Faecalibacterium

Faecalibacterium
Scientific classification
Domain: Bacteria
Phylum: Firmicutes
Class: Clostridia
Order: Clostridiales
Family: Clostridiaceae
Genus: Faecalibacterium
Duncan et al., 2002
Species: F. prausnitzii
Binomial name
Faecalibacterium prausnitzii
(Hauduroy et al., 1937) Duncan et al., 2002

Faecalibacterium is a genus of bacteria. Its sole known species, Faecalibacterium prausnitzii is gram-positive,[1] mesophilic, rod-shaped,[2] anaerobic[3] and is one of the most abundant and important commensal bacteria of the human gut microbiota. It is non-spore forming and non-motile.[4] These bacteria produce butyrate and other short-chain fatty acids through the fermentation of dietary fiber.

History

Formerly considered to be a member of Fusobacterium, the bacterium is named in honor of German bacteriologist Otto Prausnitz.

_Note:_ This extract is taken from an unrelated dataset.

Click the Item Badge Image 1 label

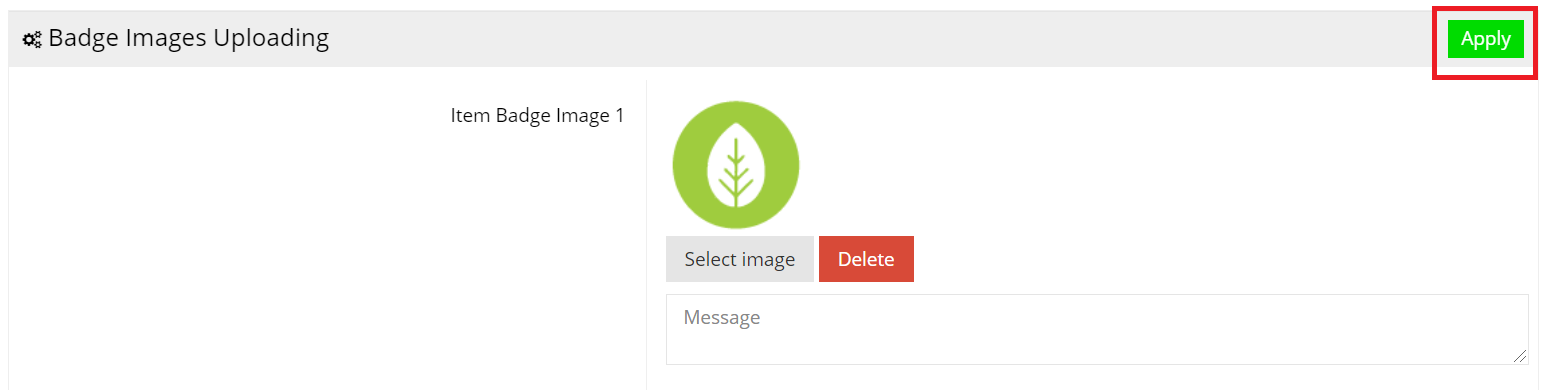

In 2002, it was proposed to be reclassified as its own genus, Faecalibacterium, containing the species Faecalibacterium prausnitzii, as phylogenetic analysis from isolates showed it to be only distantly related to Fusobacterium, and a closer member of Clostridium cluster IV.[5]

Genetics

Faecalibacterium prausnitzii is 2,868,932 bp in length and has a GC content of 56.9%. The bacterium has been found to have 2,707 coding sequences, including 77 RNAs encoding genes.[6] Its protein production has been linked to anti-inflammatory compounds.[7] 128 metabolic pathways have been isolated, as well as 27 protein complexes and 64 tRNAs.[8] Phylogenetically, the strains of F. prausnitzii compose phylogroups I and II. Most of the new isolates of these bacteria isolated by M. Tanweer Khan belong to phylogroup II.[9]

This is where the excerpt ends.